The sale was remarkable for the number of records set for both older and younger artists. Besides those already mentioned, the former category included Francis Bacon’s Study for a Pope I, 1961; sent for sale by German collector Gunter Sachs, it was bought by Heinrich zu Hohenlohe, the Berlin representative for Dickinson/Roundell, for $10.1 million (estimate: $7/9 million); Hans Hofmann’s Stardust, 1959, from the Katharine and Morton G. Schamberg collection, which won $1.6 million (estimate: $500,000/700,000); Robert Smithson’s tentlike sculpture Untitled, 1964, from the Dakis Joannou collection, which earned $710,400 (estimate: $300,000/400,000); Robert Indiana’s The Great American Love, 1972, which was purchased for $856,000 (estimate: $700,000/900,000); Gilbert & George’s Red Morning (Hate), 1977, which made $856,000 (estimate: $400,000/600,000); and Walter de Maria’s Large Rod series. Circle/Rectangle 5,7,9,11,13, 1985, which realized a below-estimate $240,000.

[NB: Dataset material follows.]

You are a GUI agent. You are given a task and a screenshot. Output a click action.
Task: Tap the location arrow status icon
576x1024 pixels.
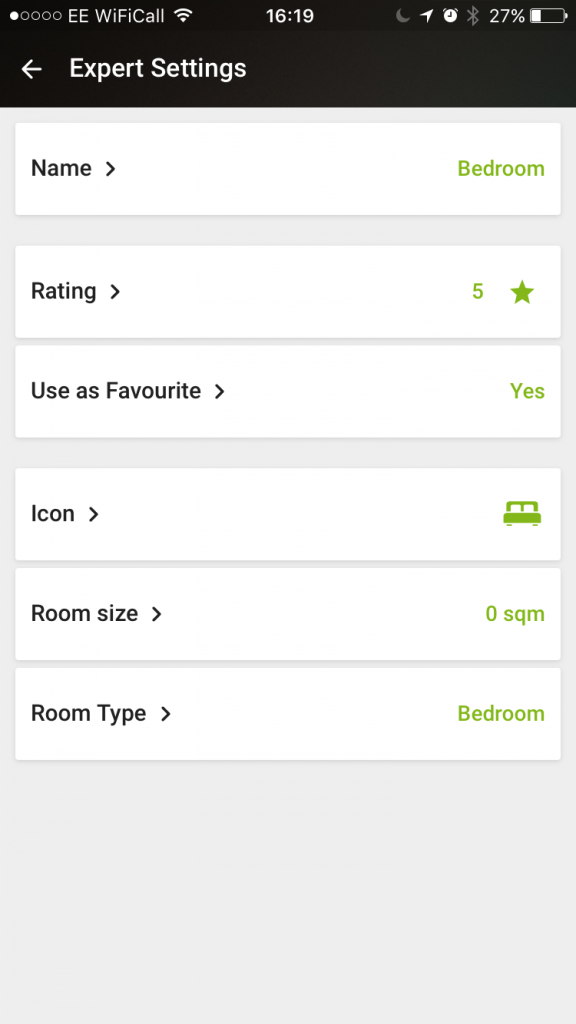click(x=427, y=15)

Younger-generation artists to hit new auction highs were Bill Viola, with Witness, 2001, a three-panel video that sold for $374,400 (estimate: $120,000/180,000); Kiki Smith, with an untitled 1992 wax sculpture of a crouching woman that went to art adviser Kim Heirston for $284,800 (estimate: $150,000/250,000); Christopher Wool, with Rundogrundogrun, 1990, which sold for $1.2 million (estimate: $500,000/700,000) to property developer Harry Lis; Elizabeth Peyton, with her Portrait of Colin de Land, 1994, last sold in 2001 for $77,000 to Hauser &Wirth, and now going to Goff + Rosenthal for $856,000 (estimate: $400,000/600,000); and Richard Prince, with his Untitled (Cowboy), 1989, which broke the $1 million barrier for a photograph at auction when it fetched $1.2 million from dealer Stellan Holm.
Other buyers at the sale: Real estate developer Aby Rosen bought Maurizio Cattelan’s 1998 taxidermic animal sculpture The first, they said, should be sweet like love . . ., for $665,600, below the low estimate of $700,000; Christophe van de Weghe took the 1982 painting Untitled, by Jean- Michel Basquiat, for $2.5 million (estimate: $1/1.5 million); Larry Gagosian acquired Koons’ 1985 sculpture Three Ball 50/50 Tank for $486,400 (estimate: $400,000/600,000); collector David Ganek outbid Gagosian to buy Prince’s Intimate Nurse, 2004, for $912,000 (estimate: $600,000/800,000); and Jose Mugrabi won Koons’ painting St. Benedict, 2000, for $1.2 million (estimate: $1/1.5 million). This work had previously sold at Christie’s in 2004 for more, but the buyer was unable to consummate the purchase.
If there was any fragility in this sale, it was in Koons’ less iconic work. His 1991 glass sculpture Violet-Ice (Kama Sutra) went unsold (estimate: $800,000/1.2 million). His editioned aluminum sculpture Split Rocker, 1999, also failed to sell (estimate: $350,000/450,000).